There are touchscreen smartphones and computers that work in braille now; headbands that can identify colours through sound; Wheelchairs can climb stairs on their own. There is a belt that detects signs of seizures early on and wirelessly sends messages to caretakers or guardians. Even a face-tracking software that helps people better recognise and understand expressions and emotions. 

So there are loads of amazing things happening around the world right now to make lives easier for people who identify as disabled. If only they could be more mainstream, accessible and affordable like. 

The Welsh Government announced it’s programme for government the other week. Not gonna lie, I don’t really do politics, I know that’s like a controversial thing and everything, but I don’t.

But the producer put this in so I gotta read it. So the Welsh Government say that, in the next five years, they’re gonna improve public transport for disabled people. They’re gonna use the new network of Disabled People’s Employment Champions to help close the gap between disabled people and the rest of the working population.

They’re gonna incorporate the United Nations Convention for the Elimination of all forms of Discrimination against Women and the UN Convention on the Rights of Disabled People into Welsh law. 

I got no idea what that means. Sounds like a big thing all politicians get excited about and have conferences and photos where they stand like a choir and shake hands and stuff. 

But here’s the thing, I asked all of the people we spoke to in the programme. Right, I gonna get my magic wand out, you’ve got one wish to make the world a better place after Covid. What is it? 

Rachel: plant knowledge in the brains of people and it would just mean that everything is accessible, everything goes smoothly and we could all just do our jobs and not have to educate everyone. 

Elise: taking what we’ve learnt and apply that learning so that we can offer, continue to offer opportunities. Continue to network, we need to support each other and not to forget about all the things we learnt during the pandemic. 

Steph: all of my friends and all of my colleagues, I would like to clone them. So I could just fill the world with all the people that I know love me. I just think that the people in my life are so amazing and I just, that’s literally as simple as it is, and I just think that’s what the world should be made up of. 

Rhys: I just want everybody to be kinder to each other. To see the positives that this has brought. Hopefully we can make it better, if anything like this happens again we can make a better go of it. 

Gill: Spontaneity. It would be nice to be able to do things spontaneously. Travel where you want, without fear of not being able to do what you want. 

Chris: It would be not to load anything that's available to Annie because of the word disability.

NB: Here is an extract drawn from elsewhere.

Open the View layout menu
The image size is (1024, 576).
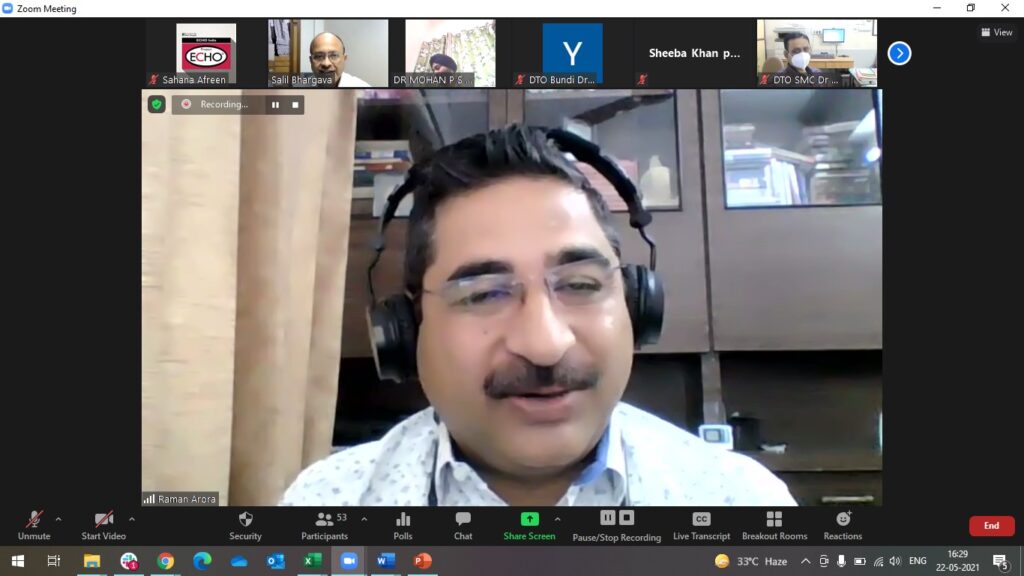coord(997,32)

What I mean by that is, if you’re looking for a holiday, a break, a weekend away all of a sudden the word disability trebles the price.

Taf: If I could have a magic wand, I’d change the attitudes of people to just be more kind. I think it would start with that and everything else could follow. The physical barriers would then, I think would dissolve and if everyone just being human and kind that would make a big difference. 

(music) 

Not one of them asked for something for themselves. Not one of them asked for a car, or a job, or a smart belt - still not sure what that is! - They just asked for more patience, more understanding and for us all just to be a bit nicer to each other.

Now, if I could have my magic wand for myself I’d just want all the people we’ve spoken to in this program and all the listeners out there to feel more empowered. Take control of your own destiny. Don’t let anyone tell you what you can or can’t do. Not even yourself. Come on peeps! It’s just about being kinder to each other. Taking the time to think about why people are acting a certain way they do and are they acting that way because they identify as disabled, and if so is there something you can do to help. Because it is Our World.